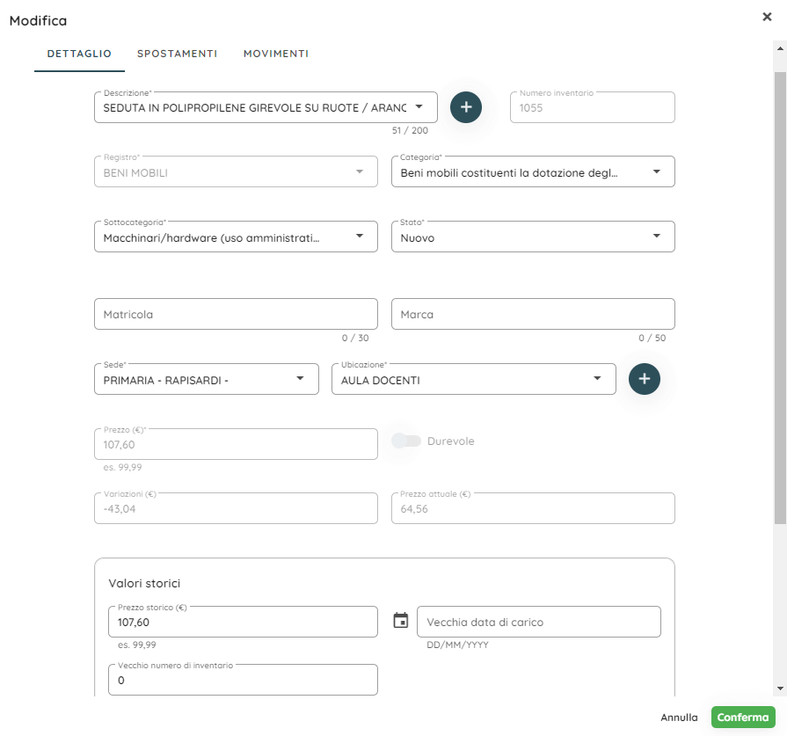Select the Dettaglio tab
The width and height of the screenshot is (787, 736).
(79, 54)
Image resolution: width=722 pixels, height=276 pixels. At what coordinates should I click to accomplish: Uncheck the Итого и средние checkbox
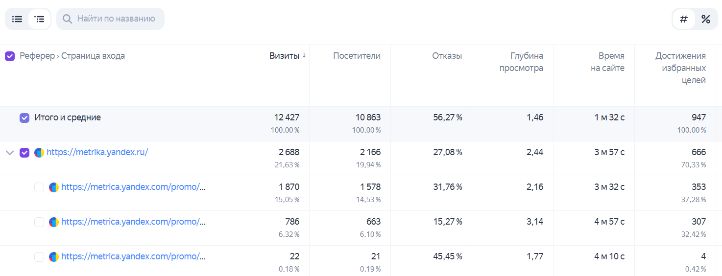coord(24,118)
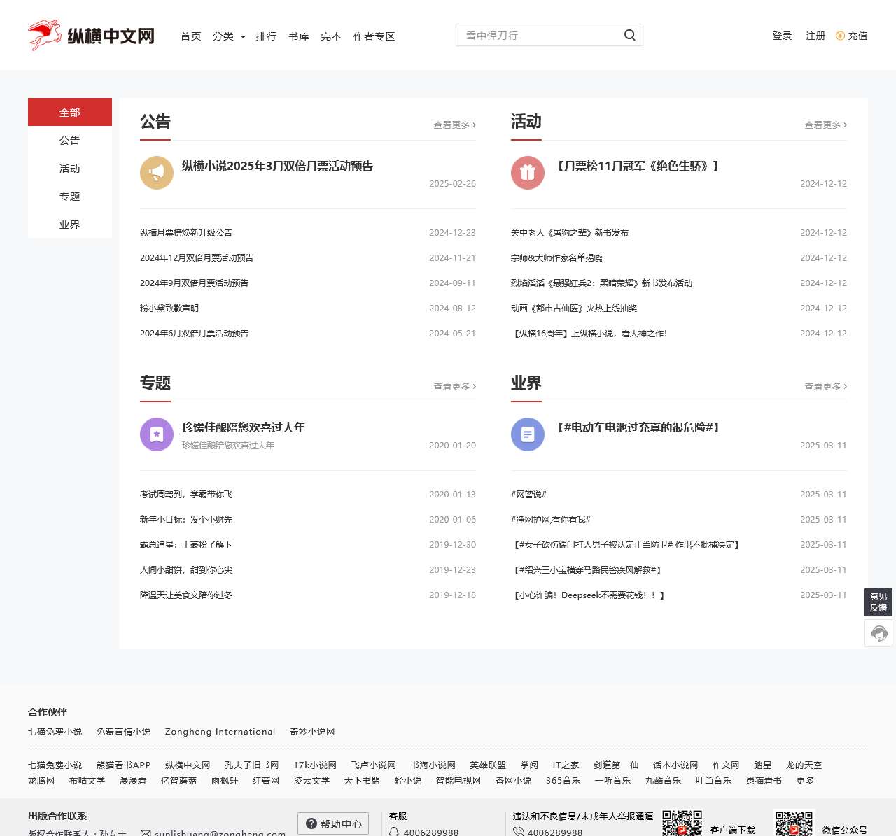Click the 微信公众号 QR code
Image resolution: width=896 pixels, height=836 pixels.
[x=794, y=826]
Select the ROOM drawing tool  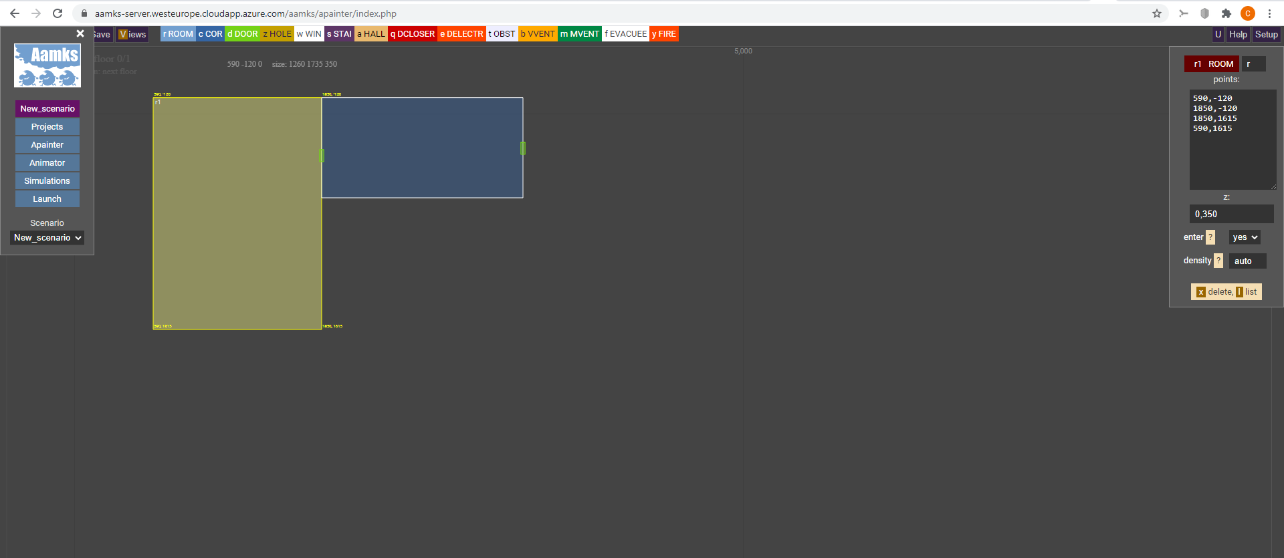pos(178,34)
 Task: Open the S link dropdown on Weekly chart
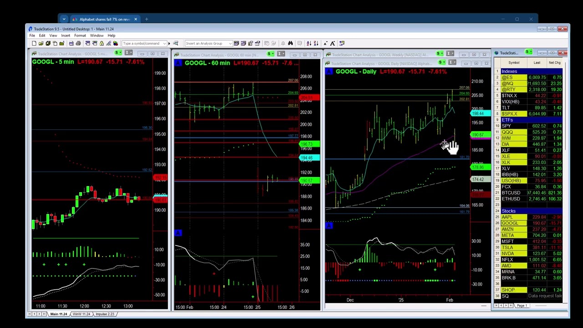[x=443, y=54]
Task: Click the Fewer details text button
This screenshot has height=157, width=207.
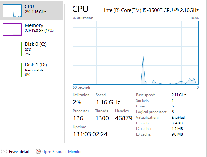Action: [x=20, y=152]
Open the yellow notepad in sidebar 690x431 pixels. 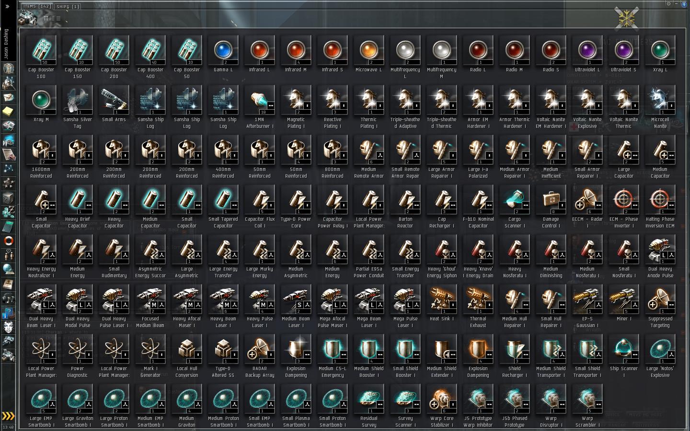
┄┄┄┄┄┄┄┄┄┄┄┄┄┄┄┄┄┄┄┄
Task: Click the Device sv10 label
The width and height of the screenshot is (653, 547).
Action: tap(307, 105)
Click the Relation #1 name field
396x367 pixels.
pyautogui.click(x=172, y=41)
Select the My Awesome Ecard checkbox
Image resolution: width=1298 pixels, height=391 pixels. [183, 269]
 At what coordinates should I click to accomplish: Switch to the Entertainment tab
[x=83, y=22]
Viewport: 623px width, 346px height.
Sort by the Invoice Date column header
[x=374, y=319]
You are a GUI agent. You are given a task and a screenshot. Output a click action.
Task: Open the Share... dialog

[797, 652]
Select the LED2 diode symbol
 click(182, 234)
┄┄┄┄┄┄┄┄┄┄┄┄┄┄┄┄┄┄┄┄
Task instructions: Your task is to copy only the lines above starting at the one containing "Task: Click the Fewer details text button" and ending at the one containing "Open the yellow". Copy them exactly, both ends included, and omit the pictures.

Answer to this problem:
Task: Click the Fewer details text button
This screenshot has height=157, width=207.
Action: [x=20, y=152]
Open the yellow notepad in sidebar 690x431 pixels. 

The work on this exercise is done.